Chronic inflammatory demyelinating polyradiculoneuropathy (CIDP) is an autoimmune disorder, meaning the body attacks its own tissues. In CIDP, the myelin sheaths — the fatty covering on the fibers that insulate and protect your body’s nerves — are under attack.
Experts think that CIDP is related to the more commonly known disease Guillain-Barre syndrome (GBS). But while GBS is generally considered more of an acute, or short-term, disease, CIDP is considered a chronic, or long-term, disease. It is also rarer than Guillain-Barre syndrome.

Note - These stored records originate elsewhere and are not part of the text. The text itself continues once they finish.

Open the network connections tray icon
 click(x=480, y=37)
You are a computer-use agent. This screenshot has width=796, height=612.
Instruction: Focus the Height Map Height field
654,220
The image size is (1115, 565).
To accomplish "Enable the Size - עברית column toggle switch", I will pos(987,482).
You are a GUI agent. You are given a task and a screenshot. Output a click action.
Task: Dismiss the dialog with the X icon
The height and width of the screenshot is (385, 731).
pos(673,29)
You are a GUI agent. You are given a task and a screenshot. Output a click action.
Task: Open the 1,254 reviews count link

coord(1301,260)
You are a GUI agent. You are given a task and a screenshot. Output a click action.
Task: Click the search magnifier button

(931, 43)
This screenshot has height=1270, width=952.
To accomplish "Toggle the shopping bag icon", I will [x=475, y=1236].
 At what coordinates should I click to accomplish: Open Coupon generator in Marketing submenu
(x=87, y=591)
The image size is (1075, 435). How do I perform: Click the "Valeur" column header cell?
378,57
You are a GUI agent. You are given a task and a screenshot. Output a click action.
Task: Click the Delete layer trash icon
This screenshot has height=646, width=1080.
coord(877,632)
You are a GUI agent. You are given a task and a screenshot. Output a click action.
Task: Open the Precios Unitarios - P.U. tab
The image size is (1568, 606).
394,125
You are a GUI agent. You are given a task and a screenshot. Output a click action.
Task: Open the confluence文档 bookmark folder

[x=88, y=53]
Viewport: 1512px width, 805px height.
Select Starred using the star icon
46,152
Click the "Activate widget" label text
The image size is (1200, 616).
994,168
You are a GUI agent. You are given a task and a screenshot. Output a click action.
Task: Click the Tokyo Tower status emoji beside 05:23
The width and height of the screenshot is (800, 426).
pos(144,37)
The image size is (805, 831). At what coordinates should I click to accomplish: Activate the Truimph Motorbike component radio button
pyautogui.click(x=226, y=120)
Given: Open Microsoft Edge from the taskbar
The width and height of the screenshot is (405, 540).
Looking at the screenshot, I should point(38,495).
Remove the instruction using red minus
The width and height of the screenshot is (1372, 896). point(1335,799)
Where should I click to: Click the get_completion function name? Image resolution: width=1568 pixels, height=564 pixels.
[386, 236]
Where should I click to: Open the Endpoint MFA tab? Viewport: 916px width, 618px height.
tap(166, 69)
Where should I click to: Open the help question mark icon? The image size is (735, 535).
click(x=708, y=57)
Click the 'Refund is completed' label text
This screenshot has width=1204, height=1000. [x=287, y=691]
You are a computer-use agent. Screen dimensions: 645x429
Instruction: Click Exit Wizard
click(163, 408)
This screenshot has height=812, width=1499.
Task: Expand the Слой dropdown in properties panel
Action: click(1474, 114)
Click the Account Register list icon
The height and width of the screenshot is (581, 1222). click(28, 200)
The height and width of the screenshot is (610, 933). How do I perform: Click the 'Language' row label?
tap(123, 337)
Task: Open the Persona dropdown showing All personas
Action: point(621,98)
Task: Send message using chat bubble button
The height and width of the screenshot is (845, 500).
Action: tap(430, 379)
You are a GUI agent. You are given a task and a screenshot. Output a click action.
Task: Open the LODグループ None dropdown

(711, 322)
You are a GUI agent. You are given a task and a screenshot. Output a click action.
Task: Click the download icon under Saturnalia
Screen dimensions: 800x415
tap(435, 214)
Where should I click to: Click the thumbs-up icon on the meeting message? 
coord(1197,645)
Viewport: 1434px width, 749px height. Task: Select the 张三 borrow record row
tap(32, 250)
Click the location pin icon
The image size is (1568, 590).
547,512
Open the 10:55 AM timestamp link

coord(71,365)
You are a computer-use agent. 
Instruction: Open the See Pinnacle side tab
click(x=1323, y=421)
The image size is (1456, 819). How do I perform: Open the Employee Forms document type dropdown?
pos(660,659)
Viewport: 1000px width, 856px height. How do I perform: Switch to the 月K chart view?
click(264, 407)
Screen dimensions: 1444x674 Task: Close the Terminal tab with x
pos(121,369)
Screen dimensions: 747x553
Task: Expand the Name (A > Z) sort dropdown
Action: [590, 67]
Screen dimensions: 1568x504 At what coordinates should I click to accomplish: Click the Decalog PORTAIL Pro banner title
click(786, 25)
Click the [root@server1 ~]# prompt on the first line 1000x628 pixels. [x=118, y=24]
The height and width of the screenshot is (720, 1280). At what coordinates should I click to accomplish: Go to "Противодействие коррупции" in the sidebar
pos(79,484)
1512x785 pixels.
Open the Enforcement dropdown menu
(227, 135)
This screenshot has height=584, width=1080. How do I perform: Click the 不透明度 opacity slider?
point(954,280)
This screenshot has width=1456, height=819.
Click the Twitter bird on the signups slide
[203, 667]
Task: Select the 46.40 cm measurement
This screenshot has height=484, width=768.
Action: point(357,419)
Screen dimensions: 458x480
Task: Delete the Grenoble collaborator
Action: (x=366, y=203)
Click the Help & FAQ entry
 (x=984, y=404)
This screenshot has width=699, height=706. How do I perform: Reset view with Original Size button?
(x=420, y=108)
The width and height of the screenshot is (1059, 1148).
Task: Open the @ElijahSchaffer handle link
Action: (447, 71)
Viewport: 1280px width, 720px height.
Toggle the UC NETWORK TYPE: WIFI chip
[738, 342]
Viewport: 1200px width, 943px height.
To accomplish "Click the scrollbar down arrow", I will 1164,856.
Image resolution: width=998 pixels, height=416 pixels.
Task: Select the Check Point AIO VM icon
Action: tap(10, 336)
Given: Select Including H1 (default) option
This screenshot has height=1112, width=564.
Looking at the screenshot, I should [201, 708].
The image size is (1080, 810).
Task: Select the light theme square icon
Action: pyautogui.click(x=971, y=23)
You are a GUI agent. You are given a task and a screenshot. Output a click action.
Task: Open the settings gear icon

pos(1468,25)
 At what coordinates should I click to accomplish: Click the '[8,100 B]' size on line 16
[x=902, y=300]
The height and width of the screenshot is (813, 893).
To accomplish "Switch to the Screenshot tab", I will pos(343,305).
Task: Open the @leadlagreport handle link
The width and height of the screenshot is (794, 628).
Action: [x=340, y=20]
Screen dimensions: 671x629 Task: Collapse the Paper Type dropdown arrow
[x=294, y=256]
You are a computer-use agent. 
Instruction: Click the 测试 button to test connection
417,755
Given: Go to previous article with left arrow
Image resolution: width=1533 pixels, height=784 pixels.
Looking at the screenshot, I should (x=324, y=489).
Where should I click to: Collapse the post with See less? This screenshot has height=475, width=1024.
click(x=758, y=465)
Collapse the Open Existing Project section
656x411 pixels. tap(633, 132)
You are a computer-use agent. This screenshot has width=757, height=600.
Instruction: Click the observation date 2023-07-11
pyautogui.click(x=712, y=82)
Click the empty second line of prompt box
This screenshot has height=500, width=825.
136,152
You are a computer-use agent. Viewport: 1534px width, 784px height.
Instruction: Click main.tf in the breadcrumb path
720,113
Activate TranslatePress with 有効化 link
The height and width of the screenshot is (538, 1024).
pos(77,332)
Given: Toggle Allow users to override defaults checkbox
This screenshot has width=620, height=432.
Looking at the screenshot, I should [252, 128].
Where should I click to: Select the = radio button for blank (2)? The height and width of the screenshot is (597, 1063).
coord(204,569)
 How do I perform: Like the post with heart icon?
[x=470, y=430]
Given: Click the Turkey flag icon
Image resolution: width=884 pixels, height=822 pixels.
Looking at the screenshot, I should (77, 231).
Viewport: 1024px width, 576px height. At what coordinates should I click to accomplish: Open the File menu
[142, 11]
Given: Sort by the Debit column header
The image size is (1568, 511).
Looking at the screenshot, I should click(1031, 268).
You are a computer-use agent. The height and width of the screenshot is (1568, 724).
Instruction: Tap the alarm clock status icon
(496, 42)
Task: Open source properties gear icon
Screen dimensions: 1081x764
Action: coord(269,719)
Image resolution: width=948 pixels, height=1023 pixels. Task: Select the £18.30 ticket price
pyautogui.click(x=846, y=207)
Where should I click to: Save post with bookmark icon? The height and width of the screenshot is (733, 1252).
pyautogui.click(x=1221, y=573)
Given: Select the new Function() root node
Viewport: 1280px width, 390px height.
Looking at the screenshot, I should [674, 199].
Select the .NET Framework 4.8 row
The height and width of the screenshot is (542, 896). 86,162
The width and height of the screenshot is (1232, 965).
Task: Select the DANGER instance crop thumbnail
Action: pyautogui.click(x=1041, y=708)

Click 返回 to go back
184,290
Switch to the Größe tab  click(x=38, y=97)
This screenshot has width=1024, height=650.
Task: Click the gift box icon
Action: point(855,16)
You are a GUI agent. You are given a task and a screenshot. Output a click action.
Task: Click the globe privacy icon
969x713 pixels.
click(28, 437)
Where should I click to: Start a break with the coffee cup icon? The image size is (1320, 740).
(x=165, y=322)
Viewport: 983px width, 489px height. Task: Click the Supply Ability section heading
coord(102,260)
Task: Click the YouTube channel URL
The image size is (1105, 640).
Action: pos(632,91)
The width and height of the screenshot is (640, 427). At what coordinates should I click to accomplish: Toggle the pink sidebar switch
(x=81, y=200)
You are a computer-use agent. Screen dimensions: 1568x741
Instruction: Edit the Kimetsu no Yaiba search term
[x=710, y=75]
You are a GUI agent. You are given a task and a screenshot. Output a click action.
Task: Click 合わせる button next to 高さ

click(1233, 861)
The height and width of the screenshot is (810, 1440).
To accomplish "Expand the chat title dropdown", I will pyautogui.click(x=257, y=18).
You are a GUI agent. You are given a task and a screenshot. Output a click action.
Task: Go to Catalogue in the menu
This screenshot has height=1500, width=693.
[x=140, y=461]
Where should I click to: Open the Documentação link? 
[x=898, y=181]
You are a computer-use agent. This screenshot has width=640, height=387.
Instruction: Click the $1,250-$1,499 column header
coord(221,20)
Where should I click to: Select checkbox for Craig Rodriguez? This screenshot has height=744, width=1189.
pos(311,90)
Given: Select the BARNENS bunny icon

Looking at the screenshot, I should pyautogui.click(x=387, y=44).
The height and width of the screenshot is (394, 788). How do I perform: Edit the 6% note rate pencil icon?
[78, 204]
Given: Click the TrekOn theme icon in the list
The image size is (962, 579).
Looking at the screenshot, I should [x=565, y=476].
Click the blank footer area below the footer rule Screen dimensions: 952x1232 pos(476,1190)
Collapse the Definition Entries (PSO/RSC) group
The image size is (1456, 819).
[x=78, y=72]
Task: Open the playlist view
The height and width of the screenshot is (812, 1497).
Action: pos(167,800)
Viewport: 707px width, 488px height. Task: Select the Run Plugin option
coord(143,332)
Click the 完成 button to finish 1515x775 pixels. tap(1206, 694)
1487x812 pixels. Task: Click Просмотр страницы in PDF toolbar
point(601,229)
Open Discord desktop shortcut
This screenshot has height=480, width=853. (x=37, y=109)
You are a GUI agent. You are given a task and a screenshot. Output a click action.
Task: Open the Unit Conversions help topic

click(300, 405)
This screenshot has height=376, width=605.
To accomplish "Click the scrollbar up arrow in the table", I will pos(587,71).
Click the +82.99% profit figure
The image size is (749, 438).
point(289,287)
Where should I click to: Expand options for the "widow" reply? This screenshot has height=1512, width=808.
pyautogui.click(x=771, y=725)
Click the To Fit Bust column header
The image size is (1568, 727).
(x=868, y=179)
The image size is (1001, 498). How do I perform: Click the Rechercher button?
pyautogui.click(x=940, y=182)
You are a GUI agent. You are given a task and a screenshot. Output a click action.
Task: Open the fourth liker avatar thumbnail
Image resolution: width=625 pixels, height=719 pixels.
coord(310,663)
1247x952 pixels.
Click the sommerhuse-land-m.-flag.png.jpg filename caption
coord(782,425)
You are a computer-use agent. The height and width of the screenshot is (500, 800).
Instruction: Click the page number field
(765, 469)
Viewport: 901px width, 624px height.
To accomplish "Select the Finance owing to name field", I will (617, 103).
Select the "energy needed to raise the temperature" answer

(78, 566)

CIDP is usually classified by these three types:
Progressive. The disease continues to worsen over time
Recurrent. Episodes of symptoms that stop and start
Monophasic. One bout of the disease that lasts one to three years and doesn’t recur
Regardless of the type of CIDP you may have, symptoms are usually the same:
Tingling in your arms and legs
Gradual weakening of your arms and legs
Loss of reflexes
Loss of balance and your ability to walk
Loss of feeling in your arms and legs, which often starts with your inability to feel a pin prick
Who’s at risk
CIDP is a rare disease. The number of Americans affected is somewhere between 1.5 and 3.6 per million. Only 40,000 people exhibit symptoms at any one time. Though the disease can occur in anyone, people in their 50s and 60s seem more likely to develop CIDP than other age groups. Men are twice as likely as women to get the disease.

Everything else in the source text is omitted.